Kısa da olsa birkaç cümleyle Türk İşbirliği ve Koordinasyon Ajansı (TİKA)'yla ilgili bir iki hususu dile getirmek istiyorum. Dünyanın birçok bölgesinde mazlumlara eline uzatan, dost ve kardeş olarak gördüğümüz ülkelerde yüzlerce proje ve faaliyet gerçekleştiren, kısaca ülkemizin dış yüzünü yansıtan bir kuruluş olarak dikkat çekmektedir. 1992'de kurulan, 1999'da Başbakanlığa bağlanan kurum, devletimizin bilebildiğim kadarıyla tek teknik yardım kuruluşudur.
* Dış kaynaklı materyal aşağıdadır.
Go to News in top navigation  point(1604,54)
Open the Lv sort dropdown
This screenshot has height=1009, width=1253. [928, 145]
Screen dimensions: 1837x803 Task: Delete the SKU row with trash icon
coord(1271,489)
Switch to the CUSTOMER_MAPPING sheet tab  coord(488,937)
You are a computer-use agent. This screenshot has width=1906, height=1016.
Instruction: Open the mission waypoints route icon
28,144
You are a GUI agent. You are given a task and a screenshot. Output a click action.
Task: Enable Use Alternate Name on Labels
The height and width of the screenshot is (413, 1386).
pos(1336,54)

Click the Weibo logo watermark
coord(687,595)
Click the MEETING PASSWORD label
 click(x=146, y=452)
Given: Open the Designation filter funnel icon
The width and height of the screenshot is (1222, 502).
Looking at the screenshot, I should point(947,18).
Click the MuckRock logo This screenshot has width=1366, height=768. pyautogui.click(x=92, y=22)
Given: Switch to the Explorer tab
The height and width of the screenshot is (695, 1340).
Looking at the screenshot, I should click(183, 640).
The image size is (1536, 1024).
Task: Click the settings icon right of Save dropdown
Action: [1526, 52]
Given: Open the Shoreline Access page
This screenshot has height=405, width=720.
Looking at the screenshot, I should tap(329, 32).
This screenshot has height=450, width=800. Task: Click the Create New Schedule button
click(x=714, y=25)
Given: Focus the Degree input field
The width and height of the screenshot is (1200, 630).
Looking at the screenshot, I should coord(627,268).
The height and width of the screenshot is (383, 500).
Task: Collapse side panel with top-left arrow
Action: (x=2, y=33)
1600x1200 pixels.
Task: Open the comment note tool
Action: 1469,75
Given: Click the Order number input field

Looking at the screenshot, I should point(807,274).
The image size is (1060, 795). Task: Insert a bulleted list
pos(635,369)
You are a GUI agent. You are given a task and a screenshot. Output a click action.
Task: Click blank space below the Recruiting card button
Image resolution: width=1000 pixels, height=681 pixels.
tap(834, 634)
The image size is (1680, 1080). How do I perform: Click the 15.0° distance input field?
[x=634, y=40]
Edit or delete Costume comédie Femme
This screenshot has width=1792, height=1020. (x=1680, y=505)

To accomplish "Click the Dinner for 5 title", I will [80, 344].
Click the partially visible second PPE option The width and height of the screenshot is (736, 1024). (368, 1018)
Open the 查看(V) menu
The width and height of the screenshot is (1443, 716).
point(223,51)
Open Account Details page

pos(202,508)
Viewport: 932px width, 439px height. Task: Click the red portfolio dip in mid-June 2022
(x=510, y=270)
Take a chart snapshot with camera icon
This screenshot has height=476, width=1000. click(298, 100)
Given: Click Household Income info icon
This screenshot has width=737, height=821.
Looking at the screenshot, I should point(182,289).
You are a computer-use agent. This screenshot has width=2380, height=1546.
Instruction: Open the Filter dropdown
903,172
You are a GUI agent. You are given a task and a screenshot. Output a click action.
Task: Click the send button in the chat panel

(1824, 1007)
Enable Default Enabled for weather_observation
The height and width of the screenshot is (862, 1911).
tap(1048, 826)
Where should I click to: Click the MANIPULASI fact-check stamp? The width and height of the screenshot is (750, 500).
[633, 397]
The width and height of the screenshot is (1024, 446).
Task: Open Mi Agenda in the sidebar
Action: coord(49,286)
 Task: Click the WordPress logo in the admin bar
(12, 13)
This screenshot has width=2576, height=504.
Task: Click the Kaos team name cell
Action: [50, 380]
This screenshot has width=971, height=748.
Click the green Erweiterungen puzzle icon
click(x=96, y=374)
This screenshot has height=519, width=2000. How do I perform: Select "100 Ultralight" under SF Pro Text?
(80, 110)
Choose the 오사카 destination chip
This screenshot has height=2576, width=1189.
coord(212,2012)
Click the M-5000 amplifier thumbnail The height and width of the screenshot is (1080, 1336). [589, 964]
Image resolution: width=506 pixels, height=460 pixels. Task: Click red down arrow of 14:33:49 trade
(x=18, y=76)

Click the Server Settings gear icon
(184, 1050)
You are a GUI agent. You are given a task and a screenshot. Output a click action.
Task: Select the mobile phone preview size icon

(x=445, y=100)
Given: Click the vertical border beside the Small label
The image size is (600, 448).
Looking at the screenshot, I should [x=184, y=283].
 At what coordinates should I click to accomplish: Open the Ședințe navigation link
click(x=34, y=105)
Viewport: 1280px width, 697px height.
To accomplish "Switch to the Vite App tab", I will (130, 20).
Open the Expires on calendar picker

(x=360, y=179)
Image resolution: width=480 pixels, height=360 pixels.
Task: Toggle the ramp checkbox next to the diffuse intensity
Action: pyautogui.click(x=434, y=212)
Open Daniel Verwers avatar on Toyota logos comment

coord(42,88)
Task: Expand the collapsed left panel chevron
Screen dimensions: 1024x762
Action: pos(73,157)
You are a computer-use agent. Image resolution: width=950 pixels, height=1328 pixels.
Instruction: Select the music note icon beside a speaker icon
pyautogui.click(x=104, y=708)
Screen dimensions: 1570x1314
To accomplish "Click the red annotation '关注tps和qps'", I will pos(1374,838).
Uluslararası ilişkilerde yaşanan olaylar devletlerin dış politikalarında da yeni tutum ve davranış modelleri sergilemelerini zorunlu kılmaktadır. Yeni ekonomik, siyasal ve askerî gelişmeler devletlerin dış politikalarında yeni araçlar aramalarını gerekli kılmaktadır. TİKA örneği son yıllarda bu çalışmalara örnek gösterilebilecek bir kurum olarak dikkat çekmektedir. Türk dış politikasında son zamanlarda öne çıkan aktif politika anlayışı TİKA'nın önemini daha da artırmış, TİKA da bu anlayışa bağlı olarak çalışma alanını genişleterek dünyanın dört bir yanına ulaşmaya gayret eden yapısıyla Türkiye'nin uluslararası kamuoyunda kendini daha çok göstermesine yardım etmiştir. Türkiye'deki kurum ve kuruluşlarca yapılacak dış yardımlar konusunda kurumlar arası iş birliği yapılması, yapılan yardımların envanterinin tutulması 4668 sayılı Kanun'la TİKA'nın uhdesine verilmiştir. 2003-2006 yılları arasında gerçekleştirilen faaliyetlerle TİKA dünya ülkeleri içinde teknik yardım alan bir ülke kuruluşu pozisyonundan teknik yardım veren bir ülke kuruluşu durumuna geçmiş bulunmaktadır. Faaliyetlerle ilgili sayısal bilgiler göğsümüzü kabartacak bir tablo olarak karşımızda durmaktadır. Geçen sene katıldığım bir Balkan turunda tadilat, tamirat, imar olarak birçok alan ve mekânda "TİKA tarafından yapılmıştır." ve "TİKA tarafından yapılmaktadır." levhalarını görünce duygulanmamak elde değildi diyebilirim. Kalkınma yardımlarını uygulayan ve koordine eden TİKA dünyanın birçok bölgesinde mazlumlara elini uzatan, gerçekleştirdiği projelerle ülkemizin adını duyurmaya devam edecek bir kurum olmaya da devam edecektir diye inanıyorum.

Bu duygu ve düşüncelerle, görüşmekte olduğumuz kurum bütçelerinin hayırlı olmasını temenni ediyor, hazırunu saygıyla selamlıyorum.